Forgetting About Documents with Structured Writing

Home/Publications/Best Practices Newsletter/2010 – Best Practices Newsletter/Forgetting About Documents with Structured Writing


August 2010

Forgetting About Documents with Structured Writing

CIDMIconNewsletterMysti Berry,

When a user assistance organization is challenged to convert FrameMaker or other proprietary source into XML for assembly using DITA or similar schemes, the focus is often on the technical: which conversion tools to use, how to store the XML source, and how to manage translation drops. However, writing structured documentation, especially if you have a few thousand pages of documentation to convert, requires a major shift in thinking which can be difficult for experienced writers. It requires that they abandon entirely the concept of a book and start thinking about units of information as topics and writing in small units. And further, they must always be aware of the type of information the topic contains. Most writers believe they do this, but in practice may discover that the book metaphor interferes with how they write and, therefore, how well they can reuse information.

If documentation teams convert existing documents into well-structured units of information before converting to XML, the team can save itself a huge amount of pain. This article explains the issues that have confronted some companies and how the book metaphor contributed to problems. Note: Several company’s experiences have been combined into one example for clarity.

The Setup

Consider a company’s API Developer’s Guide. It had been written by a series of contractors and maintained by writers who could only devote a small amount of time to it. Conceptual information was tucked into procedural sections, procedures were sometimes hidden in conceptual sections, and a good deal of conceptual information was tucked into reference sections. In addition, every mention of a call, object, and data type was linked to the section of the guide describing them. For example, in all the object topics, each mention of the call “create” was linked to the “create” topic.

Because unstructured FrameMaker makes it so easy, the writers had created nested topics in a single file instead of managing the structure with the FrameMaker book file. Nesting topics makes reuse very difficult—if you want to reuse only the child topic, references to the parent topic may make that impossible. If you want to reuse only the parent topic, it can be difficult to “hide” the child topic in the new document.

What the team did not have was an information strategy, a clear definition of what valid topics looked like: the information type (conceptual, reference, procedural, and others), the elements allowed in topics of each information type, required elements per information type, and any required ordering. At the time, the team didn’t recognize this lack, because they could look at the existing book and see a decent amount of topic separation.

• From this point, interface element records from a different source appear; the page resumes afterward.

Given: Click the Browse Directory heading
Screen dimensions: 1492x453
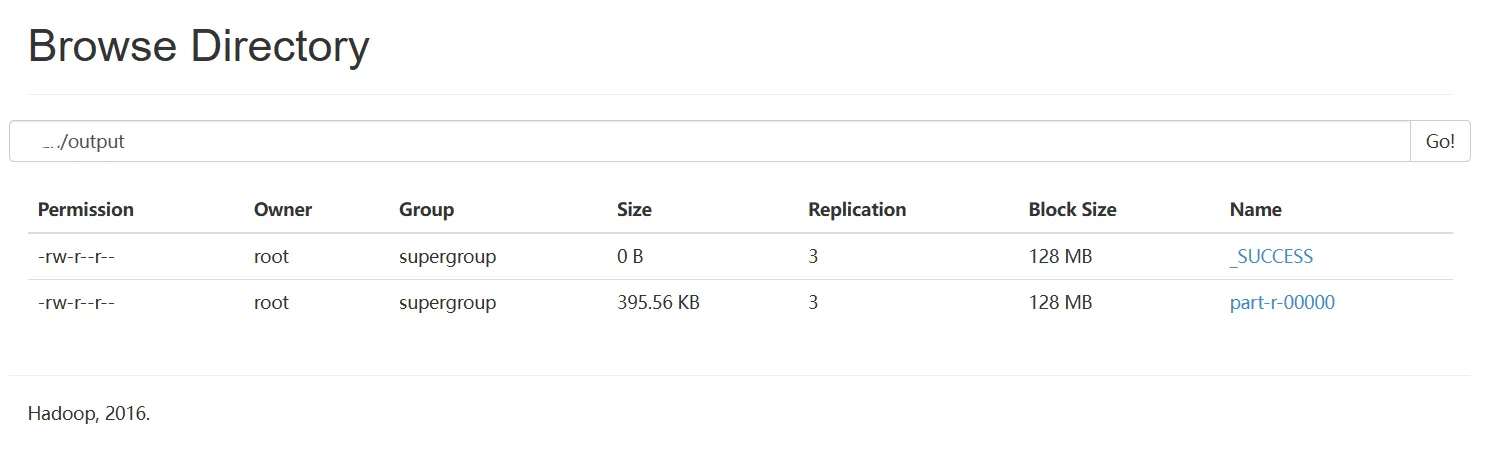Looking at the screenshot, I should click(199, 47).
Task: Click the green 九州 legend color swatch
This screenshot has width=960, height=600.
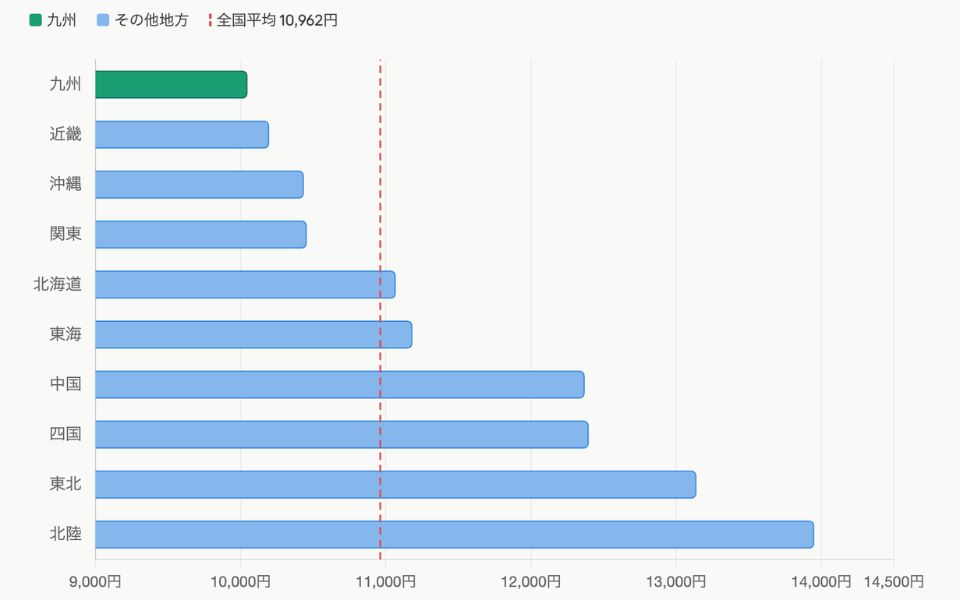Action: click(36, 20)
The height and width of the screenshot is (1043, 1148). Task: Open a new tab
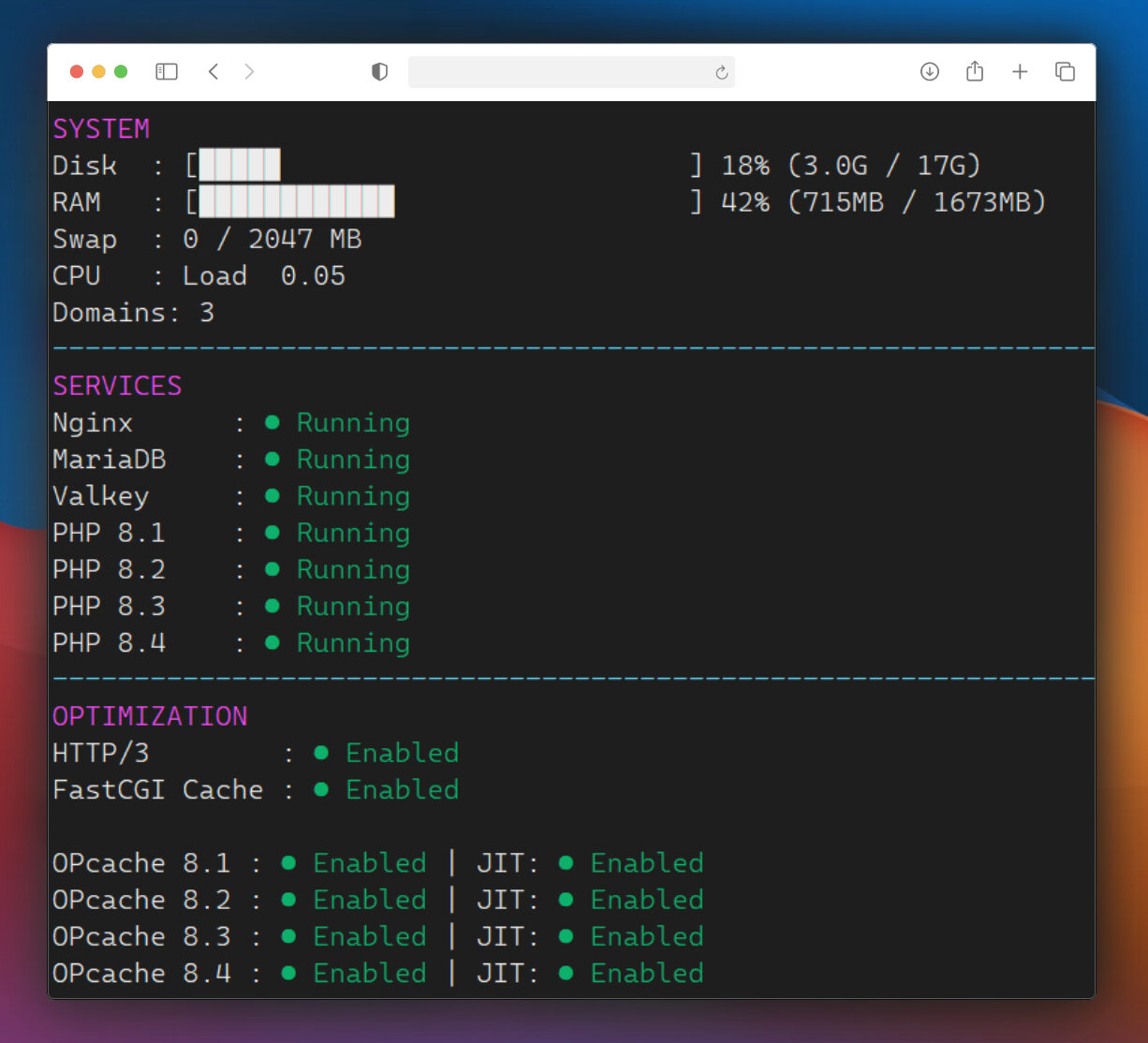point(1020,72)
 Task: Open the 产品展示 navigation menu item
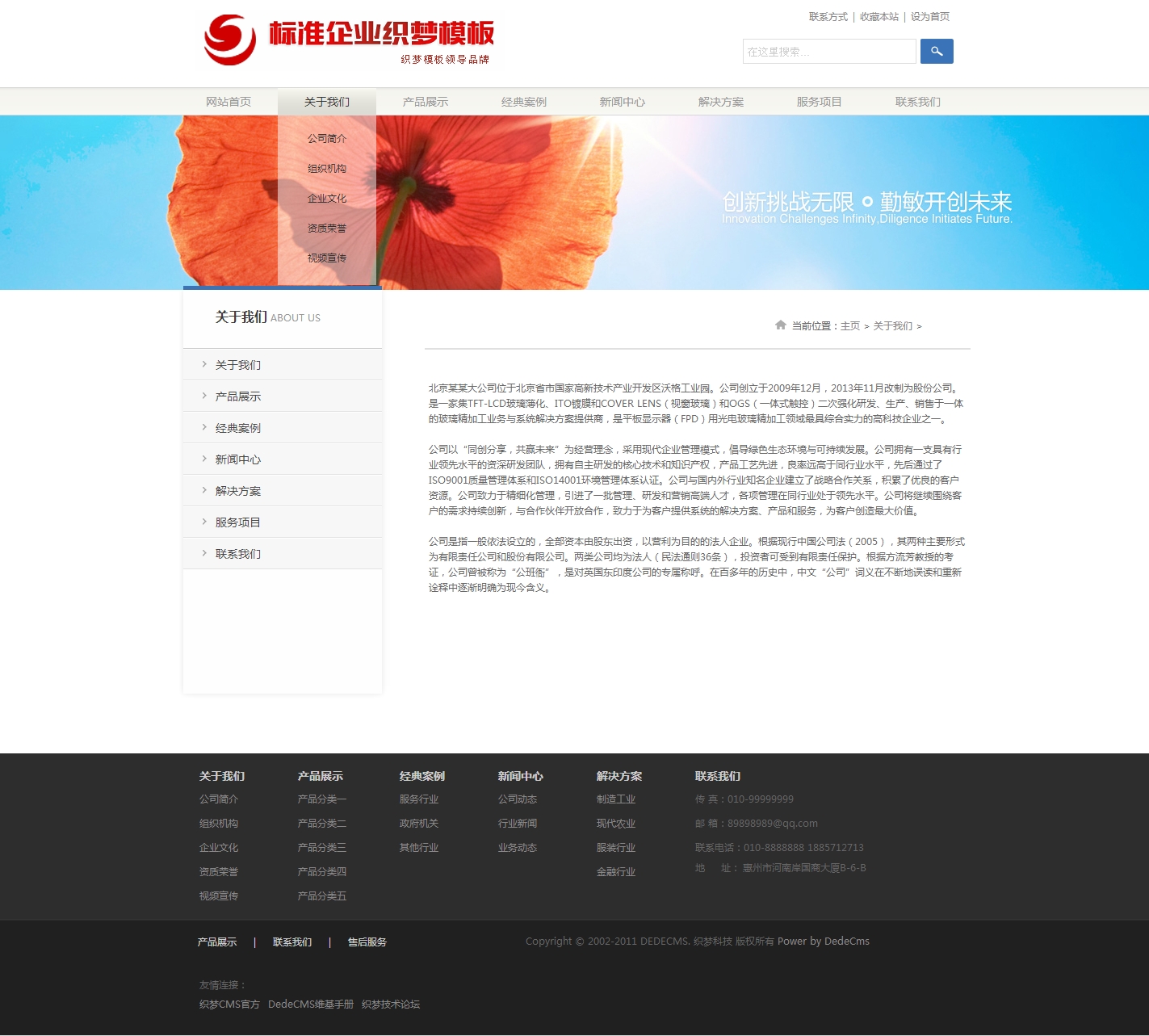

The document being converted was divided into what looked like well-structured parts with distinct information types for each part:

  • Getting Started (conceptual and procedural)
  • Reference (reference)
  • Using the API (procedural)

However, each section in each chapter in each part contained different types of information:

  • The “Getting Started” section contained a large amount of core reference material about data types.
  • The “Reference” section contained a large amount of conceptual information.
  • The “Using the API” section contained one chapter that really belonged in the “Getting Started” chapter.

Why was this a problem? Because the company was expanding rapidly, providing new tools to developers to work on its platform. These new tools sat on top of the API, which meant that a number of tools all needed to reuse about ten topics from the API guide, but reuse was impossible because of the unstructured content in the topics. Long asides about an API-only issue did not belong in the other guides that needed to borrow only the reference information.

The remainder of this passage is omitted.